Fernandes donne, sur trois plages, la version chantée
puis la version instrumentale de ces lhacos.
n° 8 - Antonio
Ribeiro -"Toni das Gaitas" -
Porto
Durée : 34'15
Né en 1941 Antonio Ribeiro fait figure de jeune
auprès des autres gaiteros de cette série.

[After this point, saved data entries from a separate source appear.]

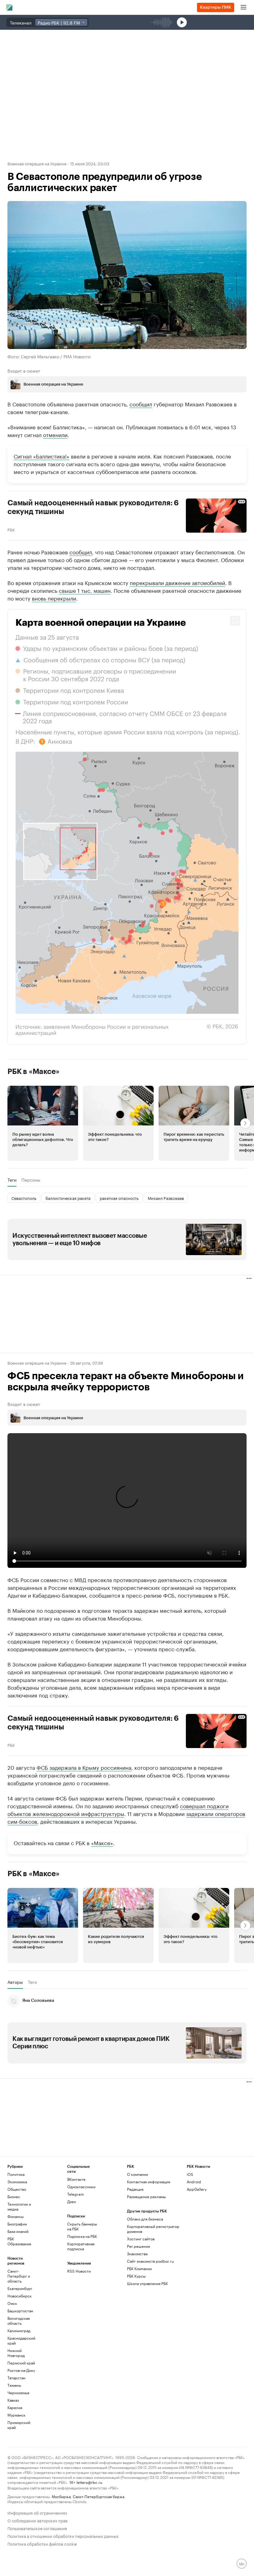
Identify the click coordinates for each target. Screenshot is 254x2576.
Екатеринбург (19, 2288)
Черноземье (18, 2392)
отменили (55, 434)
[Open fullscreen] (235, 621)
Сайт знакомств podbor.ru (150, 2261)
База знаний (17, 2231)
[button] (127, 826)
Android (194, 2181)
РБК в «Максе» (33, 1071)
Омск (12, 2303)
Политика (15, 2174)
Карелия (14, 2407)
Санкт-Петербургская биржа (98, 2496)
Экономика (17, 2181)
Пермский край (21, 2362)
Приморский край (18, 2425)
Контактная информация (148, 2181)
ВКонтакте (76, 2179)
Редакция (135, 2189)
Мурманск (16, 2414)
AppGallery (197, 2189)
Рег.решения (138, 2246)
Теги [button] (11, 1180)
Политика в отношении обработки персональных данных (63, 2535)
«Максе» (102, 1842)
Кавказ (13, 2400)
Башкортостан (20, 2310)
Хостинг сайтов (141, 2238)
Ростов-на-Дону (21, 2370)
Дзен (71, 2201)
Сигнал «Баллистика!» (41, 456)
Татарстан (16, 2377)
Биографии (17, 2223)
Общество (16, 2189)
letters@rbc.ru (89, 2482)
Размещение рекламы (146, 2196)
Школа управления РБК (147, 2283)
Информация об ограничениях (37, 2512)
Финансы (15, 2216)
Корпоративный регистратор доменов (153, 2229)
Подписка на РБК (82, 2236)
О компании (137, 2174)
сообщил (140, 404)
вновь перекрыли (54, 598)
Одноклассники (81, 2186)
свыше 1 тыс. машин (85, 590)
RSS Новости (79, 2271)
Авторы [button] (15, 1982)
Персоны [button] (30, 1180)
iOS (190, 2174)
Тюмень (14, 2385)
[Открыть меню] (243, 7)
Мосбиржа (61, 2496)
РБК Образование (19, 2241)
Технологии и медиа (19, 2206)
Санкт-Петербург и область (18, 2275)
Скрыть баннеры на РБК (82, 2226)
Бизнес (13, 2196)
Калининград (18, 2330)
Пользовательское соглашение (37, 2528)
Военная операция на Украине (36, 163)
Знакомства (137, 2253)
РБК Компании (139, 2268)
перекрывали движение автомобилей (177, 582)
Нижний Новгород (16, 2353)
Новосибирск (19, 2295)
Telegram (75, 2194)
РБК (11, 529)
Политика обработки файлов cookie (42, 2543)
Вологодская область (18, 2320)
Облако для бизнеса (145, 2218)
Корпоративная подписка (80, 2246)
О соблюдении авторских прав (37, 2520)
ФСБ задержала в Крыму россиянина (84, 1767)
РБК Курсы (136, 2276)
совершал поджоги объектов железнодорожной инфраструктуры (118, 1809)
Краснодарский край (21, 2340)
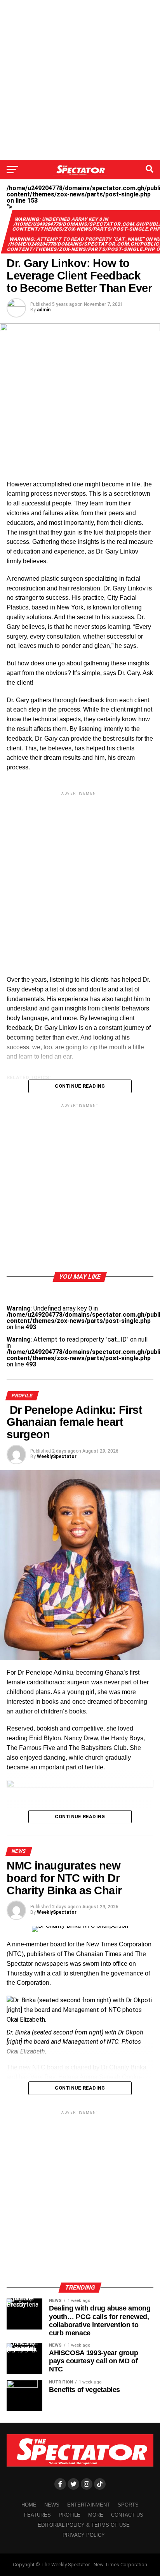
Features (37, 2515)
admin (43, 309)
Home (29, 2505)
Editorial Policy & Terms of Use (84, 2525)
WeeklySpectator (57, 1456)
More (95, 2515)
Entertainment (88, 2505)
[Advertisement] (80, 80)
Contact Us (127, 2515)
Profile (69, 2515)
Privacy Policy (84, 2535)
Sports (128, 2505)
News (51, 2505)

Originaire de Tinhela (Valpacos), il réside à
Porto où il joue et fabrique divers instruments. Ce
CD est sans doute le plus facile d'écoute : A Ribeiro
a un jeu très à l'aise, une excellente
rythmique, un jeu ornementé ne négligeant pas
certaines astuces, par exemple les trilles ultra rapides de
la plage 12 dont je n'ai pas percé le mystère,
ou encore la plage suivante commençant par un
à-coup sur la poche. Il est accompagné de
manière efficace par ses deux fils Moises et Rui
à la caixa et au bombo, dans un style qui ne joue
cependant pas autant sur les contretemps que certains autres
percussionnistes de cette aire musicale.
n°9 - Manuel
Paulo Martins -
Gueiteiro de Bal de Mira - Miranda de L Douro
Durée : 50'11
Voilà un gaitero dont on peut lire la biographie
et que l'on peut entendre (sur une plage, accompagné
par deux autres percussionnistes) sur le CD de la Talvera,
ceci me permet de savoir qu'il est né en 1922
à Bal de Mira, précision omise dans le livret
du présent enregistrement. Ce CD est un des seuls qui
n'ait pas été enregistré en une seule
séance par M. Correia : il utilise principalement des
collectages de P. Preto ainsi que des enregistrements
personnels du gaitero (dont quelques-uns en public), il en
résulte une variété de conditions de
prise de son parfois surprenante. C'est un des seuls de la
série où l'on peut entendre le même
gaitero en soliste sur certaines plages et accompagné
de deux percussionnistes sur d'autres. Le jeu de M.P.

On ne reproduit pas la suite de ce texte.